The Adviser shall provide the Trust with such investment management and
supervision as the Trust may from time to time consider necessary for the proper
supervision of the Trust's investments. As investment adviser to the Trust, the
Adviser shall furnish continuously an investment program and shall determine
from time to time what securities shall be acquired, disposed of or exchanged
and what portion of the Trust's assets shall be held uninvested, subject always
to the applicable restrictions of the Declaration of Trust, By-Laws and
registration statement of the Trust under the Investment Company Act of 1940,
all as from time to time amended. Should the Trustees of the Trust at any time,
however, make any specific determination as to investment policy for the Trust
and notify the Adviser thereof in writing, the Adviser shall be bound by such
determination for the period, if any, specified in such notice or until
similarly notified that such determination has been revoked. The Adviser shall
take, on behalf of the Trust, all actions which it deems necessary or desirable
to implement the investment policies of the Trust.

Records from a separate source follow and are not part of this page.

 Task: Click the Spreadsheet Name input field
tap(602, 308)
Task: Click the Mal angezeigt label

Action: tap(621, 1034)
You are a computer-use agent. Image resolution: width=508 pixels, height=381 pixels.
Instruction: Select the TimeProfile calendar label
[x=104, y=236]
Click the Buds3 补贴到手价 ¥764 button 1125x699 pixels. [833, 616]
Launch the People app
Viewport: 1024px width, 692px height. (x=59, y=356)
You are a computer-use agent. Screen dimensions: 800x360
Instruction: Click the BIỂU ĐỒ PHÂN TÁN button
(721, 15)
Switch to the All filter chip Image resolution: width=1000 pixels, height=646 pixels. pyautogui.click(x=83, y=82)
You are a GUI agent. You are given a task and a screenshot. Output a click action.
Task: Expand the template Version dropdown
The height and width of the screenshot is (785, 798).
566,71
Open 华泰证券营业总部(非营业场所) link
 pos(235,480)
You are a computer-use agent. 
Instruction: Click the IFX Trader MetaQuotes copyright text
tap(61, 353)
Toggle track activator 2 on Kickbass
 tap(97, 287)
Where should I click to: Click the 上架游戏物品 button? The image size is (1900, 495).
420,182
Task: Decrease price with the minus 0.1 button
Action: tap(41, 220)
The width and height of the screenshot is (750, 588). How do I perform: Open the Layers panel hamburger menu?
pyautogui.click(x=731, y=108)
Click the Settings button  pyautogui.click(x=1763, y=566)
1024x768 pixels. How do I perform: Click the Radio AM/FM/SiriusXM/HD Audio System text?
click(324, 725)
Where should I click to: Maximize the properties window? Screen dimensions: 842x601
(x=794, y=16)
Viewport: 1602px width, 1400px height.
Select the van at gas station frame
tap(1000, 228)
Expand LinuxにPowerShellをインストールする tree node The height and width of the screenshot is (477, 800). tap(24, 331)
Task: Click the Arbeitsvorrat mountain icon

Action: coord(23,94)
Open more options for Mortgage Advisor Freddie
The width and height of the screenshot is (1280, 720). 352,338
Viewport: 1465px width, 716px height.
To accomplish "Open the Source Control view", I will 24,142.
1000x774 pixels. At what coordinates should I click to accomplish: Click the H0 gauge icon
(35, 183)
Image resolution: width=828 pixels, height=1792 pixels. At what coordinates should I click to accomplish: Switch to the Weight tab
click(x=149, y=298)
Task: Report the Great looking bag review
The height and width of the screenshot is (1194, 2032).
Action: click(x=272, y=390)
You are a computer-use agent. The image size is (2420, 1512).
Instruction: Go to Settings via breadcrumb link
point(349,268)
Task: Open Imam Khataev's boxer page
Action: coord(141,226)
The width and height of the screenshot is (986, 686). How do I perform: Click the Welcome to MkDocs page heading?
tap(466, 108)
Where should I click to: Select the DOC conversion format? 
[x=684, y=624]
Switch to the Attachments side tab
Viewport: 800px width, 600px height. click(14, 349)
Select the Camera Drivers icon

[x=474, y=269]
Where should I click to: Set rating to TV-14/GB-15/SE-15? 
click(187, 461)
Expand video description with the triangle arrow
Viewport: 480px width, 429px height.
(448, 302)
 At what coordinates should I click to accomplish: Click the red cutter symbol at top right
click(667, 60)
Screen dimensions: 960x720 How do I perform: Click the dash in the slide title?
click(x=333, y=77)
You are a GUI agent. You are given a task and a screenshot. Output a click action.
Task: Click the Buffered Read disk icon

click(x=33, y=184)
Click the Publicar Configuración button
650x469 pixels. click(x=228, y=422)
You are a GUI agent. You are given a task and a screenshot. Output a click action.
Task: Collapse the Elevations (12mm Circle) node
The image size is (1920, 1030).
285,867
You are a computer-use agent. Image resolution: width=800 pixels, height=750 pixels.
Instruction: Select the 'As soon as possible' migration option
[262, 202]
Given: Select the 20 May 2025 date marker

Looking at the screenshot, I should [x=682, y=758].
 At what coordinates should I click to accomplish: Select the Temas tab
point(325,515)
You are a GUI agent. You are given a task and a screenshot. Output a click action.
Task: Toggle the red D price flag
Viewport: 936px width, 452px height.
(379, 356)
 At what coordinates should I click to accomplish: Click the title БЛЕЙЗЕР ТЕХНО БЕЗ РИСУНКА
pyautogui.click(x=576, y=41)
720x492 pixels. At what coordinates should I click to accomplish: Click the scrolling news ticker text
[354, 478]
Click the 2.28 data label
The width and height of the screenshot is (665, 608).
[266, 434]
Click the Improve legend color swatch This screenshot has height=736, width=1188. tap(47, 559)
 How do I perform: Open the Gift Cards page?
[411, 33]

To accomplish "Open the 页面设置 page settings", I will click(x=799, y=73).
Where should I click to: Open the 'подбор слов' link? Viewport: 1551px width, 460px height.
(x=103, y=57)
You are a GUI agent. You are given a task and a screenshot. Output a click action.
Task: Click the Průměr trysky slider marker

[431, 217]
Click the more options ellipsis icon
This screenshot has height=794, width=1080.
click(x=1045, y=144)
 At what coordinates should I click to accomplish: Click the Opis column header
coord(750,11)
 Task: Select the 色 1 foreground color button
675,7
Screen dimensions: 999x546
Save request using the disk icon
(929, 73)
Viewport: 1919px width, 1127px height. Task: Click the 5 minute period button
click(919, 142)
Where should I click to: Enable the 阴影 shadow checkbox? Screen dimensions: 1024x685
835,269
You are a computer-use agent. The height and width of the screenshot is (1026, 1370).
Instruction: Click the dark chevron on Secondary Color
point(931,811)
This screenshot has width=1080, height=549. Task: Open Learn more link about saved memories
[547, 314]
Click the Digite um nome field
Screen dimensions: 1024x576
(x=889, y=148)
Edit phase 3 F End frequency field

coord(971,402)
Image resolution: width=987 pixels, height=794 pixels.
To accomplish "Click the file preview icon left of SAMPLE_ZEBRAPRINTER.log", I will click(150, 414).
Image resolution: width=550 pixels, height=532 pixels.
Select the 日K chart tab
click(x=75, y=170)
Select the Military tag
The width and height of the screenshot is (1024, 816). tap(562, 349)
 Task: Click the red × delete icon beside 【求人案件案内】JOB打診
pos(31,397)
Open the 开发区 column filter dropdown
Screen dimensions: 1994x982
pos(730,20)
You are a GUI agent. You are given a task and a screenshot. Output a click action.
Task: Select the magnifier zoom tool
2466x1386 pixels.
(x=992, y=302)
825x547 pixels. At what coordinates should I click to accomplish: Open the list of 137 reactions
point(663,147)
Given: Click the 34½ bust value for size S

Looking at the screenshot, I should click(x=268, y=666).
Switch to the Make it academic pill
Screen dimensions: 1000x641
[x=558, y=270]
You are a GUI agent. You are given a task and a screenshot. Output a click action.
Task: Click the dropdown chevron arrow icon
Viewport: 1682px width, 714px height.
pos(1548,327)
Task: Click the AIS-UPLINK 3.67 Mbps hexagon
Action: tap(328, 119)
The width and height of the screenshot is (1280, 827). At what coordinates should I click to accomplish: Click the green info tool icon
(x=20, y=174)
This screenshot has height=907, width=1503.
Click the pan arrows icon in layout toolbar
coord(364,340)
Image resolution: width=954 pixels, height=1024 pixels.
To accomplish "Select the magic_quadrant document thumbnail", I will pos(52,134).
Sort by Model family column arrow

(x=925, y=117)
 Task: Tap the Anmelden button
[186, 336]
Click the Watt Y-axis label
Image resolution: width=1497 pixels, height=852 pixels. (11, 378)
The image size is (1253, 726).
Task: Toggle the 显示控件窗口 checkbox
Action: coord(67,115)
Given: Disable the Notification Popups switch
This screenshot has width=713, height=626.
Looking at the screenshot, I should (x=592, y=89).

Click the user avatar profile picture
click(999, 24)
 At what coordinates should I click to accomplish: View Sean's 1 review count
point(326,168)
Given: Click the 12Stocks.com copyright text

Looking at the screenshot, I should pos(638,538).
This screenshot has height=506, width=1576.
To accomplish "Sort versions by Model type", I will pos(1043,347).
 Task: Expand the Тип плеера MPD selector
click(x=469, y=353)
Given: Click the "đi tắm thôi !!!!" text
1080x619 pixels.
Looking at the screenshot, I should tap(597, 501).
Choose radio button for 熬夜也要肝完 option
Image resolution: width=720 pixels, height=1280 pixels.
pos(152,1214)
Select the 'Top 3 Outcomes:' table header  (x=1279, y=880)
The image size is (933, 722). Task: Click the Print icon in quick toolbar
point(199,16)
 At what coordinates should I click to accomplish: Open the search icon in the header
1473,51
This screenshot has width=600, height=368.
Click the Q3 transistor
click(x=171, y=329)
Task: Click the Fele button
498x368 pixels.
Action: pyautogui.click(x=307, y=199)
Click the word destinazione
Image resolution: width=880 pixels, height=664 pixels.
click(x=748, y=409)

The Adviser shall place all orders for the purchase or sale of portfolio
securities for the account of the Trust either directly with the issuer or with
brokers or dealers selected by the Adviser, and to that end the Adviser is
authorized as the agent of the Trust to give instructions to the custodian of
the Trust as to deliveries of securities and payments of cash for the account of
the Trust. In connection with the selection of such brokers or dealers and the
placing of such orders, the Adviser shall use its best efforts to seek to
execute security transactions at prices which are advantageous to the Trust and
(when a disclosed commission is being charged) at reasonably competitive
commission rates. In selecting brokers or dealers qualified to execute a
particular transaction, brokers or dealers may be selected who also provide
brokerage and research services (as those terms are defined in Section 28(e) of
the Securities Exchange Act of 1934) to the Adviser and the Adviser is expressly
authorized to pay any broker or dealer who provides such brokerage and research
services a commission for executing a security transaction which is in excess of
the amount of commission another broker or dealer would have charged for
effecting that transaction if the Adviser determines in good faith that such
amount of commission is reasonable in relation to the value of the brokerage and
research services provided by such broker or dealer, viewed in terms of either
that particular transaction or the overall responsibilities which the Adviser
and its affiliates have with respect to accounts over which they exercise
investment discretion. Subject to the requirement set forth in the second
sentence of this paragraph, the Adviser is authorized to consider, as a factor
in the selection of any broker or dealer with whom purchase or sale orders may
be placed, the fact that such broker or dealer has sold or is selling shares of
one or more investment companies sponsored by the Adviser or its affiliates or
shares of any other investment company or series thereof that invests
substantially all of its assets in the Trust.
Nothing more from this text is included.